Alors l’épopée se met en marche. Le siège d’Orléans est levé le 8 mai 1429, la victoire est obtenue contre les Anglais le 18 juin à Patay et Charles VII est sacré à Reims le 7 juillet.

Ensuite Charles VII abandonne plus ou moins Jeanne qui tente en vain de reprendre Paris où elle est blessée et elle est faite prisonnière à Compiègne le 24 mai 1430. Elle sera alors vendue aux Anglais.

Puis c’est le procès et le bûcher de Rouen le 30 mai 1431, sur la triste et désormais célèbre place du Marché. Mais comme l’a écrit Max Gallo dans son ouvrage l’Âme de la France en 2007, « La Pucelle continue de chevaucher tout au long de l’histoire nationale », revendiquée par tout ce qui bouge en matière politique…

Les plus grands compositeurs français de l’époque sont Gilles Binchois (1400 – 1460) et Guillaume Dufay (1400 – 1474). Ils ont tous deux, en matière musicale, fait la synthèse de la subtilité, la délicatesse, la multiplicité et l’élégance sensuelle pendant que le compositeur anglais John Dunstable (1390 – 1452) leur opposait une certaine contenance. Le tout devait aboutir à la fin du XVe siècle à une grande diversité musicale.

Il existe des oeuvres françaises datant du périple et de la cavalcade de Jeanne entre 1429 et 1431. Parmi elles il faut citer :

  • « Bien puist » (Je le peux bien), pièce instrumentale de Binchois pour cornemuse, trompette, bombarde et tambour. C’est un rondeau sans texte retrouvé à Strasbourg au cours de la première moitié du XVe siècle.
  • « Par droit je puis bien complaindre et gémir », rondeau de Dufay pour quatre voix, harpe et luth, composé vers 1430, et
  • « Veni Sanctae spiritus », trio mystique de Guillaume Dufay (vers 1400 – 1474) qui évoque les voix entendues par Jeanne. C’est un véritable instant de grâce.

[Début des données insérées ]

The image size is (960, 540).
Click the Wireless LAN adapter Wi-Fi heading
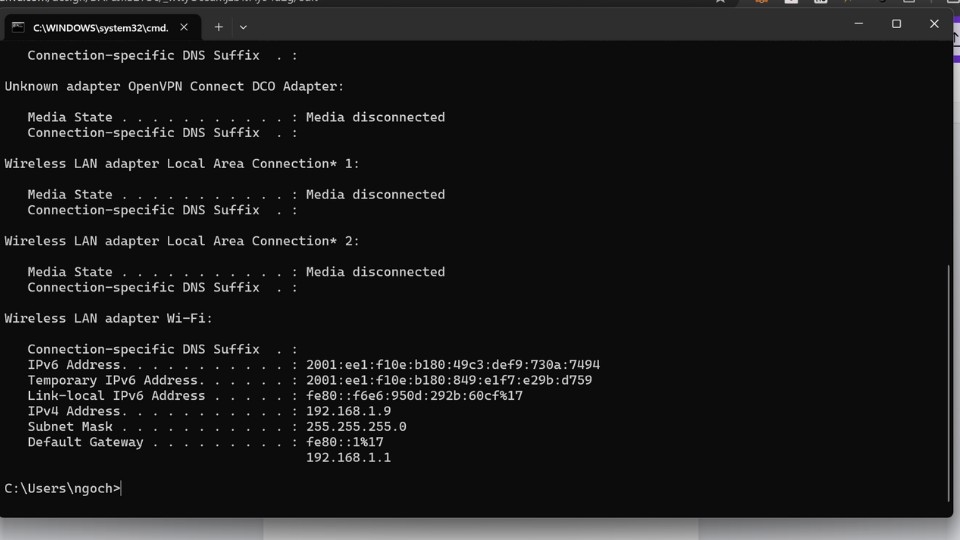pos(108,319)
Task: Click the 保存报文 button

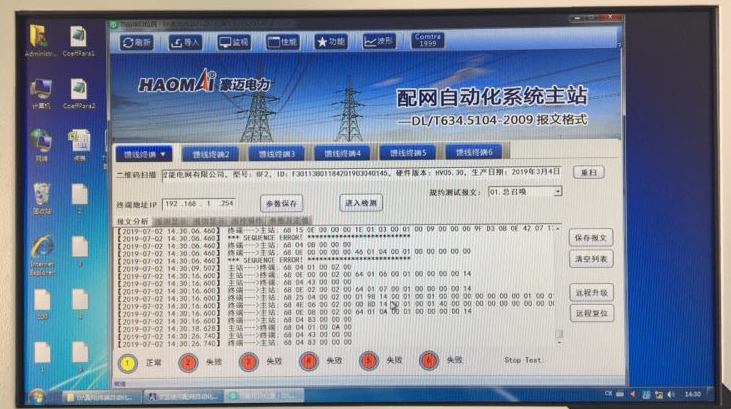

Laissons donc Jeanne suivre son destin et voyons quels sont les musiciens qui ont pu être inspirés par la suite par cette « La Pucelle », « […] une jeune fille, venue de Lorraine, demande audience. Elle était massive, un peu brune de teint, vêtue en homme, de force peu commune, mais de maintien modeste et de voix féminine. Elle se nommait Jeanne d’Arc » (duc de Castries).

François Couperin « l’Aisné » (1668 – 1733), organiste de la chapelle de Louis XIV, a composé entre 1692 et 1695, Sept Sonates en trio, sur le style italien de Scarlatti. La première s’appelait La Pucelle et date de 1692. Ces sonates ne furent publiées qu’en 1726 sous le titre Les Nations dont la première est devenue La Françoise. S’agit-il bien de la Pucelle d’Orléans ou du fait qu’il s’agissait en 1692 d’une première oeuvre de ce type de sonate en France ? Quoi qu’il en soit, la musique est belle !

Il y eut depuis de nombreux opéras sur le thème de La Pucelle d’Orléans dont ceux d’Andréozzi (1789), de Kreutzer (1790), de Michèle Carafa (1821), de Vaccai (1827), de Pacini (1830), de Balfe (1837), de Vesque von Püttlingen, conseiller à la cour d’Autriche (1840) et de Verdi (1845), sans oublier l’ouverture de La Pucelle d’Orléans op. 91 d’Ignaz Moscheles (1834). Mais qui connaît encore ces oeuvres ?

En 1845 Franz Liszt (1811 – 1866) a composé une romance Jeanne d’Arc au bûcher, qui sera remaniée en 1886. Cette romance Jeanne d’Arc au bûcher S 293 est une pièce magistrale qui repousse largement les limites du lied. Elle nous rend témoins des conflits intérieurs et des doutes de Jeanne, avant qu’elle ne marche au martyre. Comme l’a dit un critique, « c’est épouvantablement beau ! ».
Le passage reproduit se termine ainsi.